Real-World Outcomes Solutions: Data-driven, Value-based

Harness your data’s full value to drive real-world outcomes. Whether your data comes from EHRs, claims, clinical programs, or incentive & reward programs, you can use the power of our analytics platform, REFS™ to extract underlying cause-effect relationships and find the mechanisms that explain observed phenomena.

Understand & Compare Effectiveness

Reveal what your data is saying about what works for whom. Use REFS™ high-resolution and interactive capabilities to identify optimal care paths or conduct rigorous head-to-head treatment comparisons using real-world data.

  • Discover hidden interactions of treatments, care processes, conditions and patient characteristics that compromise safety or cause adverse events;
  • Chart the structure of complex treatment or service pathways that improve health;
  • Recognize which treatments or services are more effective or where gaps exist.

Real World Example

Treatment Algorithms for an Approved Multiple Sclerosis Drug

In collaboration with a leading biopharmaceutical company, GNS Healthcare developed a treatment algorithm to match Multiple Sclerosis (MS) patients with therapeutic interventions. Using patient demographic and clinical data along with molecular and imaging biomarkers, REFS™ predicted disease exacerbation at 6 months with 98.6% accuracy, correctly predicted the results of a Phase II clinical study, and identified biomarker combinations that could identify patients and time points more likely to benefit from the drug.

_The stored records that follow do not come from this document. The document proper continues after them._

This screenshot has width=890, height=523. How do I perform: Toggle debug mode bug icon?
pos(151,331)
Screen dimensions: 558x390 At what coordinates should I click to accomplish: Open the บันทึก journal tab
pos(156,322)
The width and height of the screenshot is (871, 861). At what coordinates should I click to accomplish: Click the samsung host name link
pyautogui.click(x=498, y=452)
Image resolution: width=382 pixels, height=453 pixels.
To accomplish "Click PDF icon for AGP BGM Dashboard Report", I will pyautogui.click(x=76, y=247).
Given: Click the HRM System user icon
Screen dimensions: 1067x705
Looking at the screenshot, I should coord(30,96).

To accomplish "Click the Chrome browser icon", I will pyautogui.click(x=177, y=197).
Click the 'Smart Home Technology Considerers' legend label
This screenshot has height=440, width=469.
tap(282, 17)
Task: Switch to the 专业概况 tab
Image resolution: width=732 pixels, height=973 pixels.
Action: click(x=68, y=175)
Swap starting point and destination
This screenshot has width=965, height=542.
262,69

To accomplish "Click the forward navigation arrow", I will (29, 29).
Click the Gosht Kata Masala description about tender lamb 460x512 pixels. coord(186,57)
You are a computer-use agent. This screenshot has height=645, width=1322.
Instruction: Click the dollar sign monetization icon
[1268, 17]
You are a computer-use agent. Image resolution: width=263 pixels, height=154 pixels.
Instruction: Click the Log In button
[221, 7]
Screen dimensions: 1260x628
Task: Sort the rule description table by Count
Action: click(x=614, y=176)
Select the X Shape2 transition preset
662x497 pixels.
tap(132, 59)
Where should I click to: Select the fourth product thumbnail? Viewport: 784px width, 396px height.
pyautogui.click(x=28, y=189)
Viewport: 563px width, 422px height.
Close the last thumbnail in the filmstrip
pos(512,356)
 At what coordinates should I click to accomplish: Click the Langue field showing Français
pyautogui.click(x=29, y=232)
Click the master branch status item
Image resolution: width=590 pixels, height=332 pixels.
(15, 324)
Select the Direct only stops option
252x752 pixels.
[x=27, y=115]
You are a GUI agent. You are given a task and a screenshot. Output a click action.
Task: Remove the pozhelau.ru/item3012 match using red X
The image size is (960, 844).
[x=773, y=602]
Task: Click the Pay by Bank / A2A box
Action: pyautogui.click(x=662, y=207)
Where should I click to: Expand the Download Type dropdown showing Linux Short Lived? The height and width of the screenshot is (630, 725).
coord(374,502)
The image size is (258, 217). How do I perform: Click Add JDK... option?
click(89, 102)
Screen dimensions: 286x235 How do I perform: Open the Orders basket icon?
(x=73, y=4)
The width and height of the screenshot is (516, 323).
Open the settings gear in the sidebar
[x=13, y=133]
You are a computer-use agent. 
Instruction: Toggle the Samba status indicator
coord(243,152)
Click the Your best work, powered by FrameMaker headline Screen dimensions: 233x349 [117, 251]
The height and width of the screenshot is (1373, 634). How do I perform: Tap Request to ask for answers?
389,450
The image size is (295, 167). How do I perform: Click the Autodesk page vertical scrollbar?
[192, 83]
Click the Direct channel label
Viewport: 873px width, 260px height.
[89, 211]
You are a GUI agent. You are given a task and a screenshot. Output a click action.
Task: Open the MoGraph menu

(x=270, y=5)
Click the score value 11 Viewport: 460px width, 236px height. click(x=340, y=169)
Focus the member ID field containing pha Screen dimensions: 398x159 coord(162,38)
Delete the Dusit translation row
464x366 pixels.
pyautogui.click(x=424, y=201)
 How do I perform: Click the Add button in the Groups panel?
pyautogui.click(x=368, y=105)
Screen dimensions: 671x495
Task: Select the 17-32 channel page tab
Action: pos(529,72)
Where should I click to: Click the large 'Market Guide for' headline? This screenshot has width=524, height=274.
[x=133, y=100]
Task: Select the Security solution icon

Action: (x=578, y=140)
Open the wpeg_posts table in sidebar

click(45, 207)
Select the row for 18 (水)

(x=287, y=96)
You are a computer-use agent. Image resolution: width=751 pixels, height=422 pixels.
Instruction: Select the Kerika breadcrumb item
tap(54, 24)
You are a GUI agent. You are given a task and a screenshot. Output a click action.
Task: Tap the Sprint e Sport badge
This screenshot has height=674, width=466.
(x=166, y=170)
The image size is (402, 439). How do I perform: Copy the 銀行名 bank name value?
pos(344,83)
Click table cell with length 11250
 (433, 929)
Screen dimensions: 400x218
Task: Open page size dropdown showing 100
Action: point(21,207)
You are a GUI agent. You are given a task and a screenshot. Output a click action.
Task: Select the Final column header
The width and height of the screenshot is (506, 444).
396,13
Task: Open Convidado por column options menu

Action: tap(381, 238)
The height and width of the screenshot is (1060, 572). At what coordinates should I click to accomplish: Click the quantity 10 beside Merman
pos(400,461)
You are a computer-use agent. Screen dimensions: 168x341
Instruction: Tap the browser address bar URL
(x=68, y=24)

Improve Targeting & Prediction

Identify how you can reduce adverse impacts or amplify positive results. Use REFS™ to create models that target at-risk patients and fuel intervention programs that improve health.

  • Uncover the opportunities where you can make meaningful changes;
  • Target the specific circumstances and patient characteristics with the highest potential for impact

Real World Example

Automatic Detection of Adverse Drug Effects (ADEs)

In collaboration with a leading Pharmacy Benefit Manager (PBM), GNS Healthcare predicted adverse drug-drug interaction events from demographic, medical claims and pharmacy data. Such adverse drug reactions are estimated to cost us Billions annually1,2. Our REFS™ platform automatically identified drug-drug combinations producing both adverse (negative) and synergistic (positive) effects.

Accelerate Design & Innovation

With REFS™ ‘calculus of causality’, transform your massive-scale data assets and computing architectures into a powerful scientific instrument. Use it for synthetic design to transform how you consider changes to your offerings, or as a powerful strategic lens to identify new opportunities.

  • Quickly simulate the range of possible outcomes from changing treatments or services. Accelerate exploring alternatives, avoid changes with little or no value, and identify changes holding the greatest value.
  • Discover new value streams – Use REFS™ as a strategic tool to explore your ‘opportunity landscapes’, formulate new problems, and prioritize areas for further development based on strong data-driven evidence.
Real-World Value

REFS™ helps you realize value quickly. By harnessing the power of real-world data, you can easily translate models into analytic forms that fit your organization’s operations and data flows to capture value right away.

Examples of Uses

  • Drive use of effective treatments
  • Reduce avoidable readmissions and inpatient complications
  • Improve Drug Safety
  • Reduce fraud, waste and abuse
  • Reduce gaps in care
  • Refine patient monitoring
  • Enhance compliance
  • Enhance care processes
  • Personalize care plans
  • Accelerate value-based strategies
  • Detect new drug indications
  • Prioritize data investments


Notes

1 Drug-related morbidity and mortality. A cost-of-illness model. Johnson JA, Bootman JL. Arch Intern Med. 1995. 155(18):1949–1956. 2 Systems analysis of adverse drug events. ADE Prevention Study Group. Leape LL, Bates DW, Cullen DJ, Cooper J, Demonaco HJ, Gallivan T, et al. JAMA. 1995. 274(1):35–43.